In fact, Slow Bullets has a lot of very nice stylistic touches. It's peppered with expressive little descriptions, such as this one about a book whose pages "detached too easily, the way wings come off an insect" (p. 13). I was also struck by the way that biological imagery is used to describe technology: slow bullets move by "contracting and extending like a mechanical maggot" (p. 16), hibernation capsules enclose "like an egg" (p. 21), and an automated surgeon-machine reminds Scur of "the hinged mouthparts of a flytrap" (p. 74). All of which sinister language reflects the relationship the crew have with the failing tech that surrounds them: dependency mixed with danger. The only complaint I have about style is that there are a few too many infodumps, which have the potential to interrupt the otherwise swift flow of Reynolds's prose.
...
The overarching tone of Slow Bullets, then, is one of tragic irony. The Caprice-ians' assertion that they are making indelible, accurate records ("we can’t tolerate mistakes" [p. 112]) is contradicted by how the novel itself treats texts. One character even comments on the inability of language to explain their situation; "She’s trying to describe something language isn't made to describe" (p. 118). All of the texts the survivors produce are, ultimately, unstable. Not only, as we've seen, are they up for interpretation and forgery, but they're also physically transient: the walls can be polished blank, the slow bullets over-written; the survivors' text-scarred bodies will die. Perhaps, deep down, they all know this. Maybe creating texts is just another way in which the survivors are performing society.

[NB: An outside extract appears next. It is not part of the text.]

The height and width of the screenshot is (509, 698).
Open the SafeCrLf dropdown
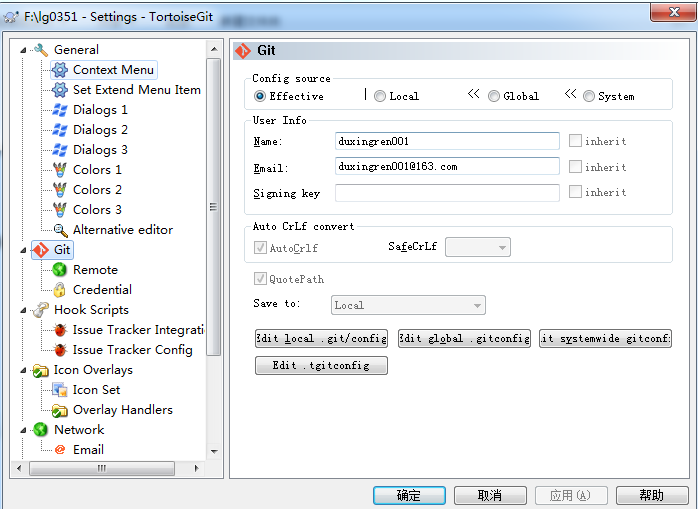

This would all be so much bathos, of course, if the novel presented itself matter-of-factly as an unequivocal, representational record. Reynolds's masterstroke, however, is to reflect this thematic concern for unstable texts by filtering the story through an unreliable narrator, making Slow Bullets itself something ambiguous and difficult to pin down. Scur, narrating from some future point, begins her story by telling us about her favourite poem, which is "about death and remembrance" (p. 10). This microcosmically echoes the themes of the novel, certainly, but remembrance, it turns out, isn't as straightforward a thing as Scur would have us believe. Her narration is frequently inconsistent and contradictory. She hubristically announces that she can "be perfectly sure of [her]self" (p. 100), yet phrases of an "I don’t remember" variety become refrain-like throughout the novel. "I should remember, but I do not" (p. 189). At one point her very identity is questioned: "So Scur is what she calls herself now?" (p. 141). We're also never given any explanation as to why, despite her protestations of innocence, she's counted among the war criminals onboard the ship. This is Scur's memory, but memories are biased, unreliable and prone to fanciful invention. With Scur as our only point of entry into this world, we can’t trust anything we read.